Anak-anak Indonesia menurutnya harus memiliki keterampilan abad 21; yaitu memiliki kemampuan berpikir kritis dan analitis (critical thinking), kreatif dan inovatif (creativity), kolaboratif (collaboration), serta komunikatif (communication). 

"Jadi 4C itu harus menjadi bagian dari PPK, dan tentu konten utamanya adalah nilai-nilai Pancasila," tutur Muhadjir.

Demi menjawab tuntutan tersebut, tambah Muhadjir Guru menjadi faktor kunci keberhasilan pendidikan formal sehingga peningkatan profesionalisme dan kapasitas guru menjadi mutlak. 

"Saya ingin mengembalikan jati diri guru melalui PPK," ujar Muhadjir.

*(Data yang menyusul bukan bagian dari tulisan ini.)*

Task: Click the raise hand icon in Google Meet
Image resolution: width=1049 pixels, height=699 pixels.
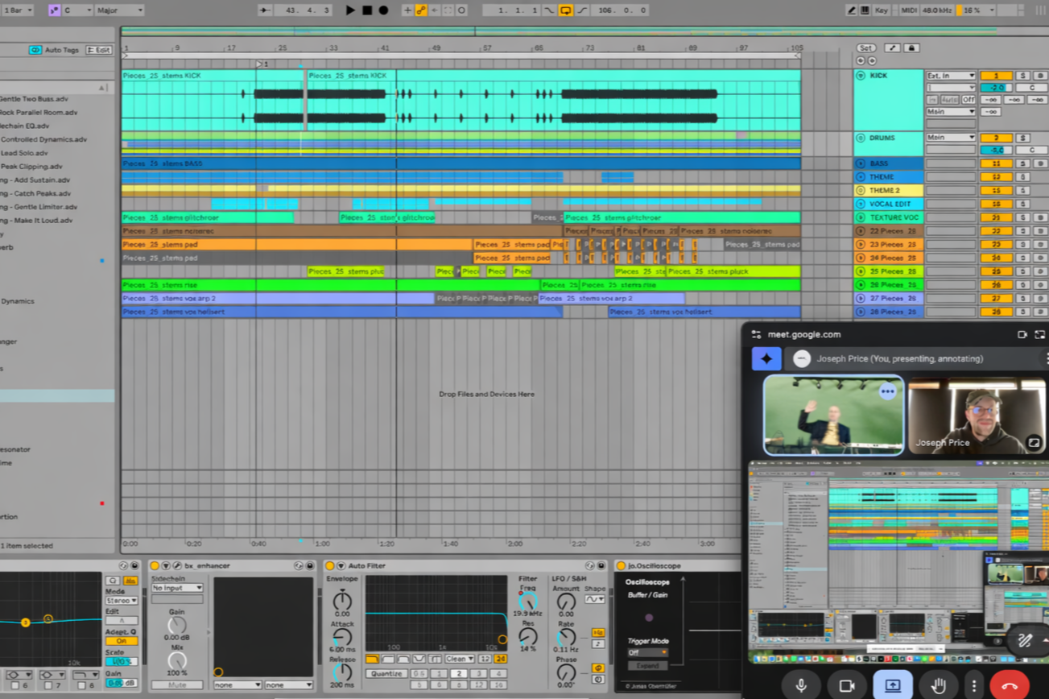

Untuk membangun Karakter, seorang guru harus melekat dengan anak didiknya. Dengan perbaikan Peraturan Pemerintah Nomor 74 Tahun 2008 menjadi PP Nomor 19 Tahun 2017, beban kerja guru untuk mengajar tatap muka sebanyak 24 jam per minggu tidak hanya dilakukan di kelas saja. Bahkan, menurutnya guru dapat memantau kegiatan anak sekolah yang membantu orang tuanya menjaga warung sepulang sekolah.  

"Guru tidak perlu lagi cari-cari jam tambahan mengajar di luar sekolahnya untuk memenuhi beban kerja mengajar. Dia harus bertanggungjawab terhadap perkembangan siswanya" pungkas Muhadjir.